こうした卓越した技術力が認められ、各種文化施設からも声がかかり子供たちが遊びながら科学の知識が得られる体験学習設備などの設計・製作も行うようになる。コンサートやイベントの舞台装置は夏休みや年末に仕事の依頼が集中し、逆にそれ以外の季節は仕事量が減少する。体験学習設備は季節に影響されず、通年での受注が見込める新たな事業の柱の一つだ。
また同社はもともと鉄工所なので、建設現場での足場や角パイプ階段などの工場設備の設計・製作でも定評がある。舞台装置、体験学習設備、工場設備の3本柱による安定したビジネス基盤を確立している。ただし舞台装置に関してはテレビ局の撮影セットなどを手がける大手の舞台美術会社が本格参入したこともあり、現在の受注案件は形状が複雑で高度な技術を要するものが中心となっている。
「知らぬ間に当社の装置の機構をまねされてしまったケースもありましたが、大がかりな舞台設計はリスクが伴います。会社の規模を考えると全国のコンサートツアーに同行することも難しいので、仕方なくこちらから手を引いた形です。今では大手の舞台美術会社も得意先の一つとなり、業界内でうまくすみ分けをしています。」と代表取締役の生山陽一氏は語る。

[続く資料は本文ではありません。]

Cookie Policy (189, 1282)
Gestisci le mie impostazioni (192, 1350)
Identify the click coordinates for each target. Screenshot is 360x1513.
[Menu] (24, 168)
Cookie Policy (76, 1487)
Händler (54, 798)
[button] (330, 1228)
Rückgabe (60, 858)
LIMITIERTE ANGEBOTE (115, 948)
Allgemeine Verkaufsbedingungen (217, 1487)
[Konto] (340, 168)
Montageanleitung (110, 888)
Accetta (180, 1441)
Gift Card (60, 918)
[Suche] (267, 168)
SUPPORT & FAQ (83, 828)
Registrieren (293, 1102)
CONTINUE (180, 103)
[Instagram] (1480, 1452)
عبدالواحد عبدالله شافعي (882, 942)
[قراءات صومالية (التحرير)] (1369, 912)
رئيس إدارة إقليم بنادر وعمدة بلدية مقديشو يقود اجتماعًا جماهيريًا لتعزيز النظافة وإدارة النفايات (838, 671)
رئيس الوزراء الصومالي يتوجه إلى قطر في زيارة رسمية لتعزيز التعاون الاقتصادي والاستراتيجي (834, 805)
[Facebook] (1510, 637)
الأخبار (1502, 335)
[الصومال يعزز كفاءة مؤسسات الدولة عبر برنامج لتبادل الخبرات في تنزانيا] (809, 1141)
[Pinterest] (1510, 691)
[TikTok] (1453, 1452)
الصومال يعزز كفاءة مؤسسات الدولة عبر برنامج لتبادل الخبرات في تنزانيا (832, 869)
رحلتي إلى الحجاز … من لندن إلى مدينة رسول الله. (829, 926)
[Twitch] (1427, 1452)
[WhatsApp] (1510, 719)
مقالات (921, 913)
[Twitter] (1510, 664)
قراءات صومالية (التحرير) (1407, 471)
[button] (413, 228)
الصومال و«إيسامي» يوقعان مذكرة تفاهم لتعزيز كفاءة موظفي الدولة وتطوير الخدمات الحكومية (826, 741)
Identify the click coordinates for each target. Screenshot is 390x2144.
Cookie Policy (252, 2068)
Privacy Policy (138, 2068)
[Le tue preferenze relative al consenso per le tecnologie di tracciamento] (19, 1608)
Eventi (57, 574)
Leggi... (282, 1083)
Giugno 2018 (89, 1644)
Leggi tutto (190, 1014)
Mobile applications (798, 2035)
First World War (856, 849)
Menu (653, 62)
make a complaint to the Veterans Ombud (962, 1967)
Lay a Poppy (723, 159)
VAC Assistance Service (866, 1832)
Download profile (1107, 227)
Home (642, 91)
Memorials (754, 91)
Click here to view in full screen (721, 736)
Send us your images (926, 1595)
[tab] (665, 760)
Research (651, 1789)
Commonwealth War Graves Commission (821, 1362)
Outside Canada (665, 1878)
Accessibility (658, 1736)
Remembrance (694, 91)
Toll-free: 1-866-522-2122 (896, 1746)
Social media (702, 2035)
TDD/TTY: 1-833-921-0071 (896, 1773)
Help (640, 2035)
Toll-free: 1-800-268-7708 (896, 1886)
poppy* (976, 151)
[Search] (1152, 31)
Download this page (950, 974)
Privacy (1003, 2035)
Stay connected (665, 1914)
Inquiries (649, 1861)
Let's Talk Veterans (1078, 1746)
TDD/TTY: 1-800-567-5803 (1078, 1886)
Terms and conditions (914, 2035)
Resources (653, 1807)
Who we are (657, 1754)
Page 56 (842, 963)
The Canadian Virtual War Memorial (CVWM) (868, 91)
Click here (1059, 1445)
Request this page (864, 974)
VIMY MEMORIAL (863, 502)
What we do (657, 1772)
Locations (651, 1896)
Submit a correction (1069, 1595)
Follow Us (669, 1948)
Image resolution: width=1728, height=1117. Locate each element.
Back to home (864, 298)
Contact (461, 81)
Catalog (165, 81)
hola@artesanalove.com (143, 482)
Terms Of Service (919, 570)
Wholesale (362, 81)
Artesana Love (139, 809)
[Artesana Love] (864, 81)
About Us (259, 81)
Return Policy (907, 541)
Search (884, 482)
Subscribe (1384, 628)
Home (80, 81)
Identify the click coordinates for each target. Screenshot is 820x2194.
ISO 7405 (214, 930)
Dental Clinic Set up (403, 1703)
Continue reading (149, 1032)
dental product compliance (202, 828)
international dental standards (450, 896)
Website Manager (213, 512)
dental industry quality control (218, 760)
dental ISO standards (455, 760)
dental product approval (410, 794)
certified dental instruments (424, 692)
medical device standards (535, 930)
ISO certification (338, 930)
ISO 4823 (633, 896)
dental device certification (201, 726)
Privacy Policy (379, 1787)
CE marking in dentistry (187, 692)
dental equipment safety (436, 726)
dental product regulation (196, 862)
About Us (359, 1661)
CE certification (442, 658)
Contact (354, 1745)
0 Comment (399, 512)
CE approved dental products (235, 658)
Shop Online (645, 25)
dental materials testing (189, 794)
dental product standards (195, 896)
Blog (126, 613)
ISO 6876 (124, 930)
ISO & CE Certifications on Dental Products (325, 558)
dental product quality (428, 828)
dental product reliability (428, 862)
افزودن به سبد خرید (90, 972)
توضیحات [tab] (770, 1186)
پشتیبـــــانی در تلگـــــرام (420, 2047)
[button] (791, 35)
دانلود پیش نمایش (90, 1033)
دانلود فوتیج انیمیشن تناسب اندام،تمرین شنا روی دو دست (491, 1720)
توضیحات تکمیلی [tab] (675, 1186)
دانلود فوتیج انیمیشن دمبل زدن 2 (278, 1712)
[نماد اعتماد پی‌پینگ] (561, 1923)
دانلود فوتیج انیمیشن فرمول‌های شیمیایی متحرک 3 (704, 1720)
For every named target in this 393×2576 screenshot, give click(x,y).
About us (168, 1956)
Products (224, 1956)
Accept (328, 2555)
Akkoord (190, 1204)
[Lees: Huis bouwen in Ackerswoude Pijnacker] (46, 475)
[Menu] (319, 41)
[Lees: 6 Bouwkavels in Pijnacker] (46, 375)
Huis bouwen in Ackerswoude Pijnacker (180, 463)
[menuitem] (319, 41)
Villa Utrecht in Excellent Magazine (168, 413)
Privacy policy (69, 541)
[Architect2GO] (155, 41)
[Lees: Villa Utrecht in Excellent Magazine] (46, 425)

このように着実な歩みを続ける同社だが、リーマン・ショックの直後は、ほかの企業と同様に受注量が減少した時期もあった。その際に地元の信用金庫から経営コンサルタントを紹介され、同社が所有している生産設備などの強みを活かした経営革新に着手。経営理念や実績、設備などを記載したホームページを開設し、情報を積極的に発信。さらなる受注拡大に向け広報活動に力を入れている。